Is Generative AI creating meaningful knowledge work for us?
by increasing our chances for flow states and deliberate practice
The only thing more annoying than hearing “AI won’t take your job, someone using AI will take it instead” is the following theoretical theory flooding LinkedIn and AI product promotions:
“Generative AI will take over the rote, mundane work that plague our current jobs so that we can have the free time to work on more interesting, creative and meaningful work”
The reason why I am not so optimistic is because I can’t say that that any of the recent “breakthroughs” from Silicon Valley companies that have increased the productivity of knowledge workers (from the Open Office space design to Microsoft Outlook and more recently Microsoft Teams/Slack) have made work more meaningful.
Instead, these technologies have led to a hyperactive hive mind style workflow that haunts most knowledge workers on daily basis.
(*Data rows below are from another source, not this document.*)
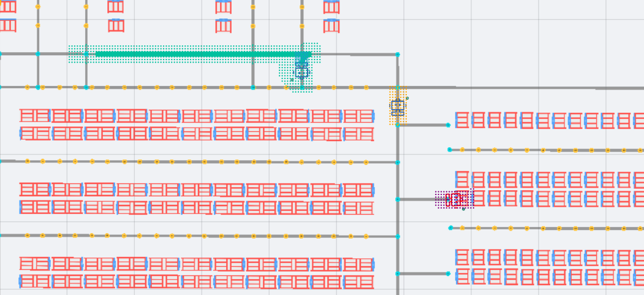This screenshot has height=295, width=644.
Task: Select cyan node at the path's top-right corner
Action: [398, 55]
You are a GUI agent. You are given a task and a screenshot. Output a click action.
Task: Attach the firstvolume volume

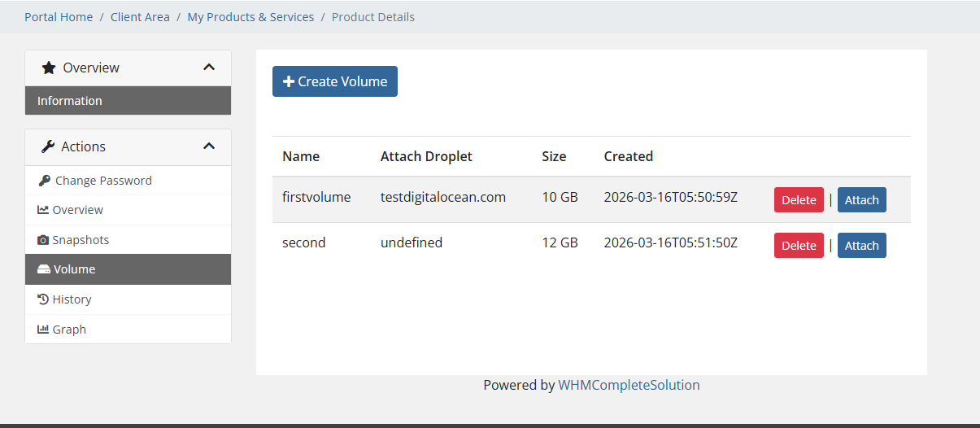click(861, 200)
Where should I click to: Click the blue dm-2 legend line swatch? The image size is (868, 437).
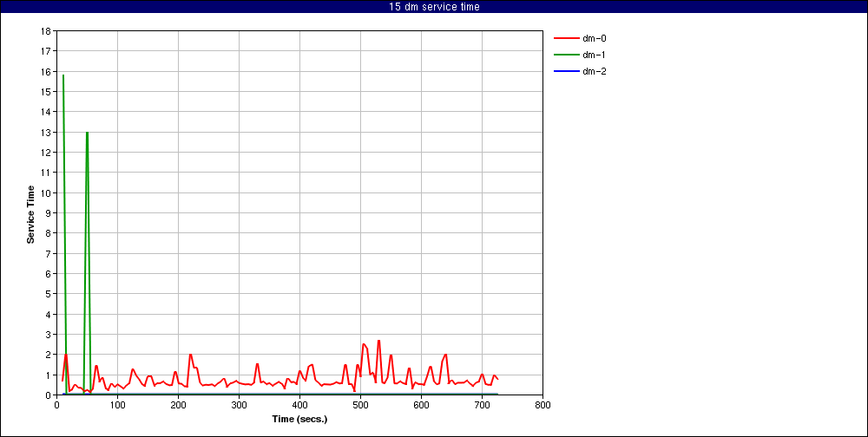point(565,71)
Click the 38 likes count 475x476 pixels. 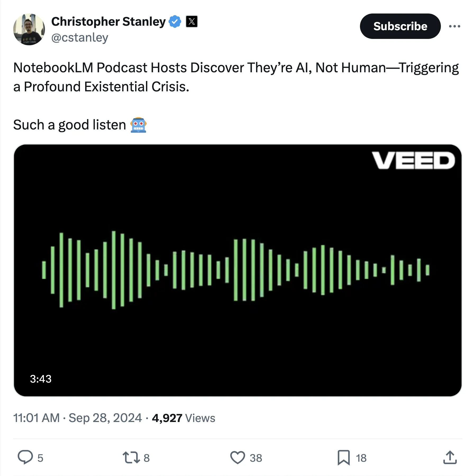click(x=256, y=458)
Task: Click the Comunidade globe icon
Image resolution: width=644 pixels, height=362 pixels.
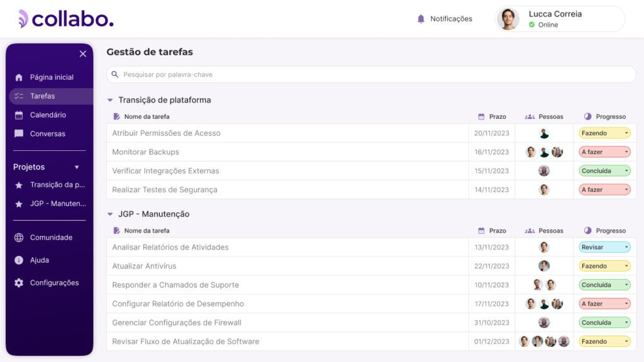Action: 19,238
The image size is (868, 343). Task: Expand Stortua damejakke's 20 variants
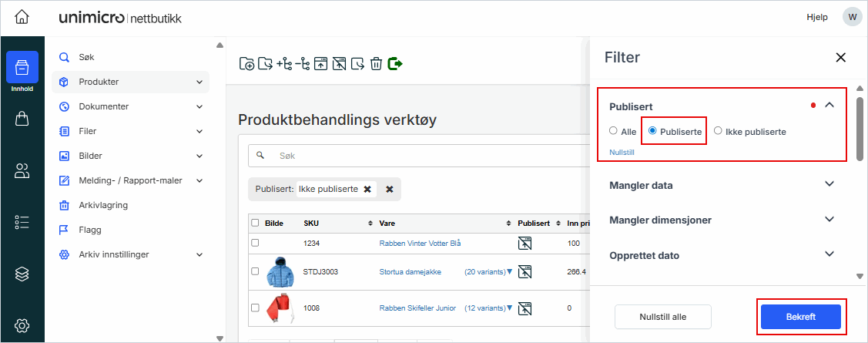click(509, 271)
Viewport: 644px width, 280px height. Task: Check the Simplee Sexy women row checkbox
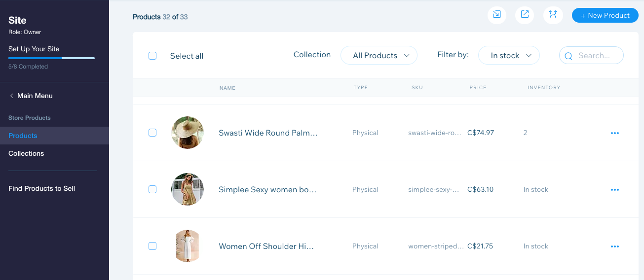(152, 189)
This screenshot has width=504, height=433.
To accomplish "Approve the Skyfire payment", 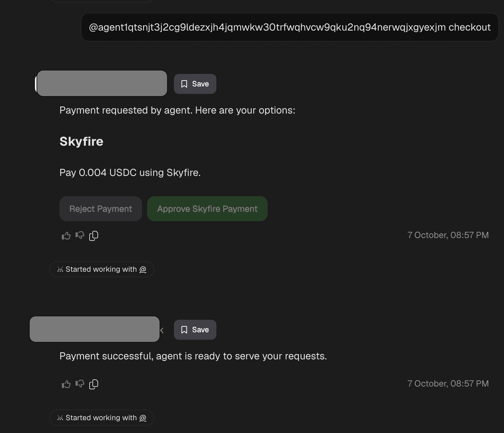I will click(x=207, y=209).
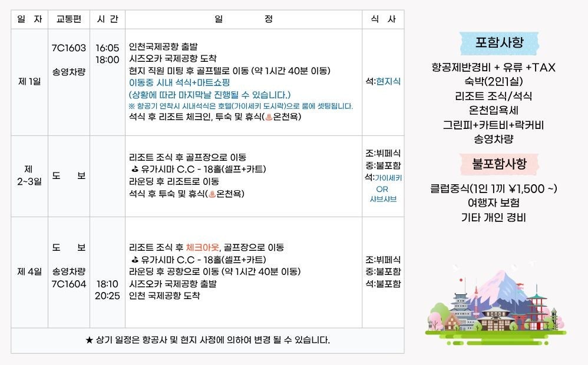Select the golf icon before 유가시마 C.C on Day 2~3
The width and height of the screenshot is (588, 365).
pos(134,169)
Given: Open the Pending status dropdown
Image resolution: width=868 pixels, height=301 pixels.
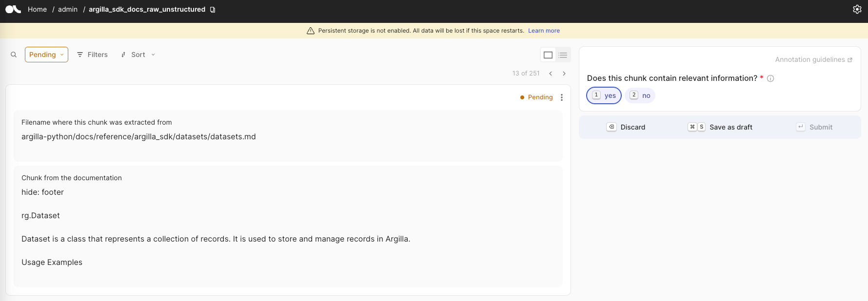Looking at the screenshot, I should point(46,55).
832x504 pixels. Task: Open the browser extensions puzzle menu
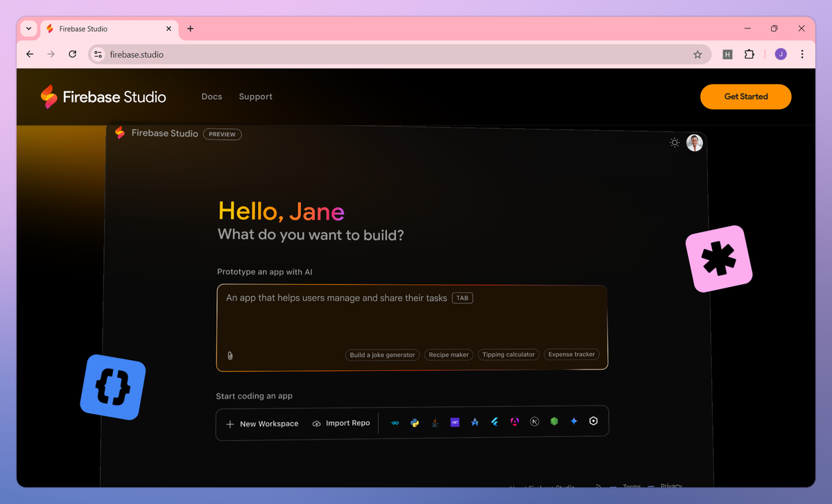tap(749, 54)
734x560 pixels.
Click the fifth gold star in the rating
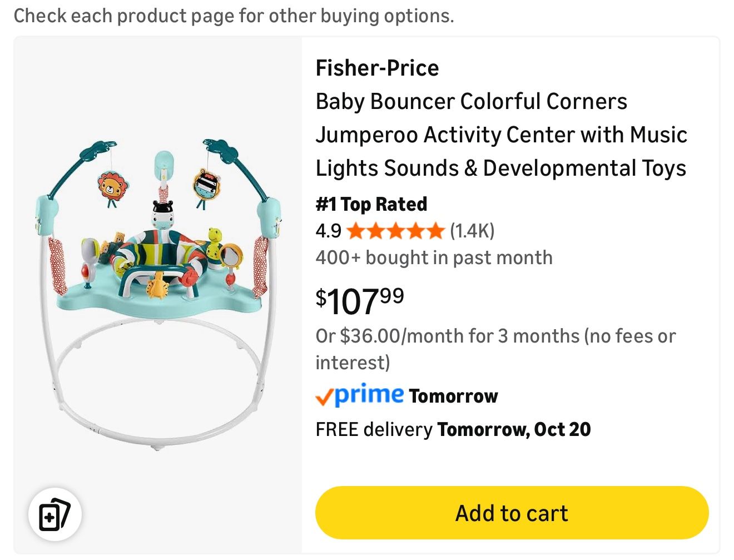coord(435,230)
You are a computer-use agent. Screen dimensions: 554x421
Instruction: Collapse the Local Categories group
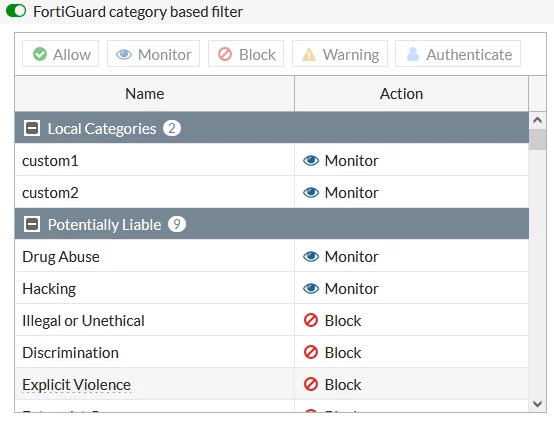(x=32, y=128)
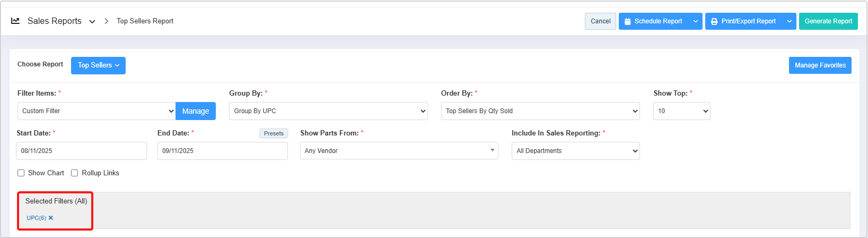The image size is (868, 238).
Task: Click the Manage filter button
Action: click(x=196, y=111)
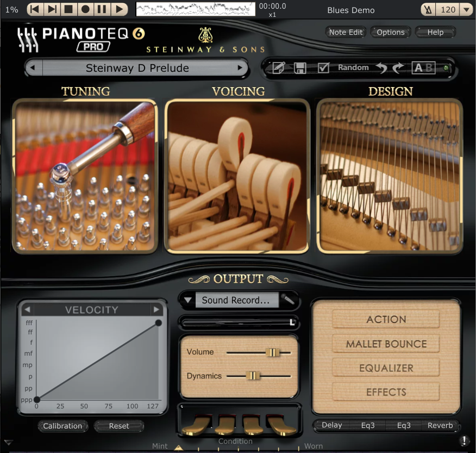Click the Volume slider handle
This screenshot has width=476, height=453.
(x=273, y=352)
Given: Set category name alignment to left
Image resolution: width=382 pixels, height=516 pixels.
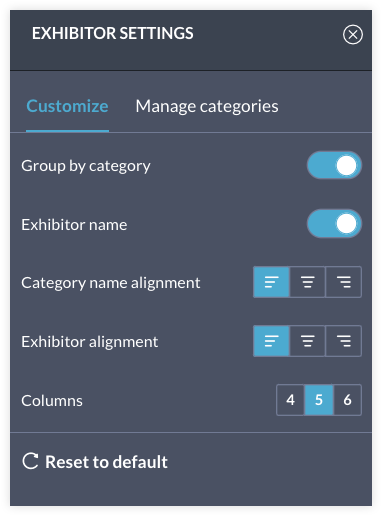Looking at the screenshot, I should [x=271, y=282].
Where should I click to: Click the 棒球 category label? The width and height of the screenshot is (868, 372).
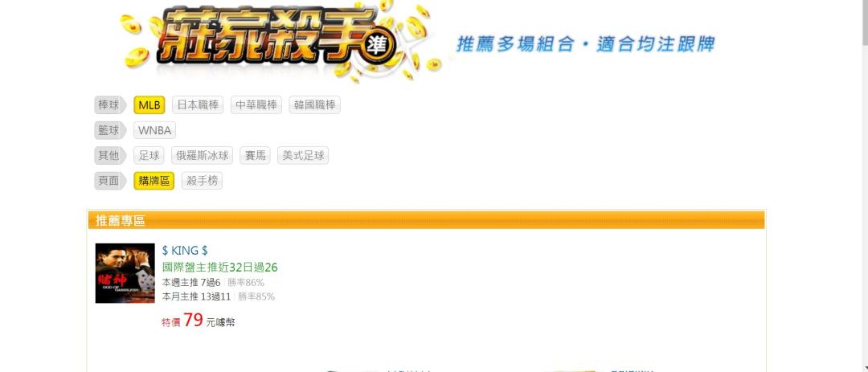[110, 105]
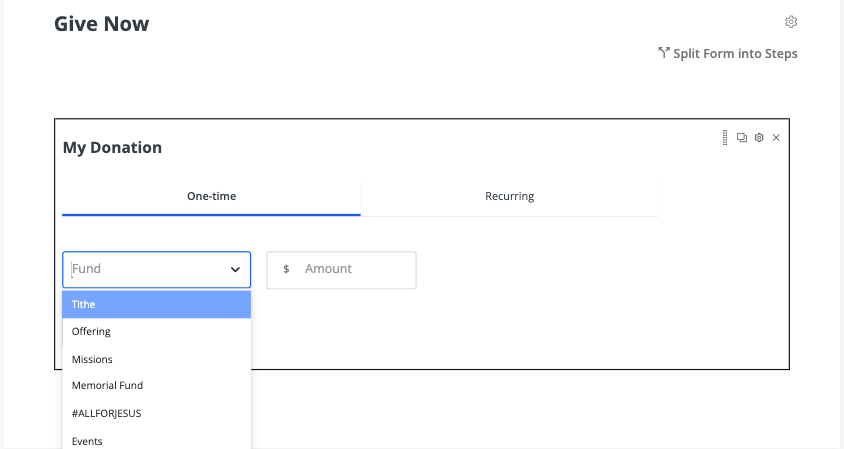
Task: Remove the My Donation block with X
Action: click(x=776, y=137)
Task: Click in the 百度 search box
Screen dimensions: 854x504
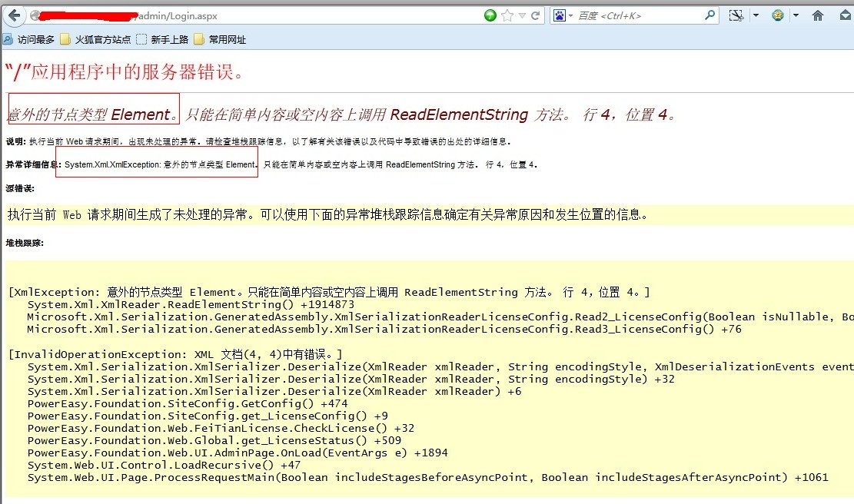Action: tap(638, 15)
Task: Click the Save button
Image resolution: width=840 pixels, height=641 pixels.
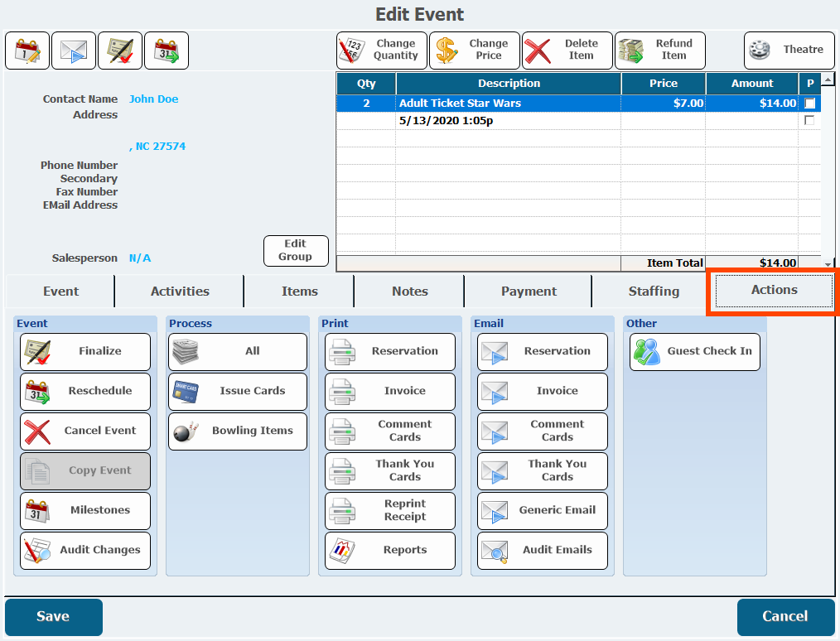Action: 54,617
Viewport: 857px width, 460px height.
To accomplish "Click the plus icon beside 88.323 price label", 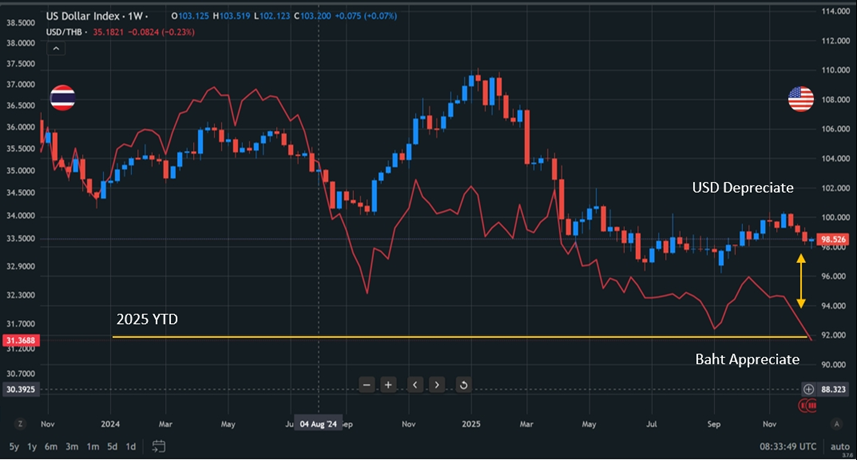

Every day I and millions of other people struggle to protect work time so we can work on deep work without being interrupted with an random email or instant message from a colleague.
Companies and LinkedIn Influencers trying to sell us on the idea that potential productivity gains from Generative AI will magically lead meaningful or enjoyable work for knowledge workers is a nice theory but I wanted to investigate if it is actually occurring in the real world.
ARE GENERATIVE AI PRODUCTS PROVIDING MORE OPPORTUNITY FOR KNOWLEDGE WORKERS TO ENTER FLOW STATES AND IMPROVE THEIR SKILLS THROUGH DELIBERATE PRACTICE BY WORKING ON MORE CREATIVE/DEMANDING WORK?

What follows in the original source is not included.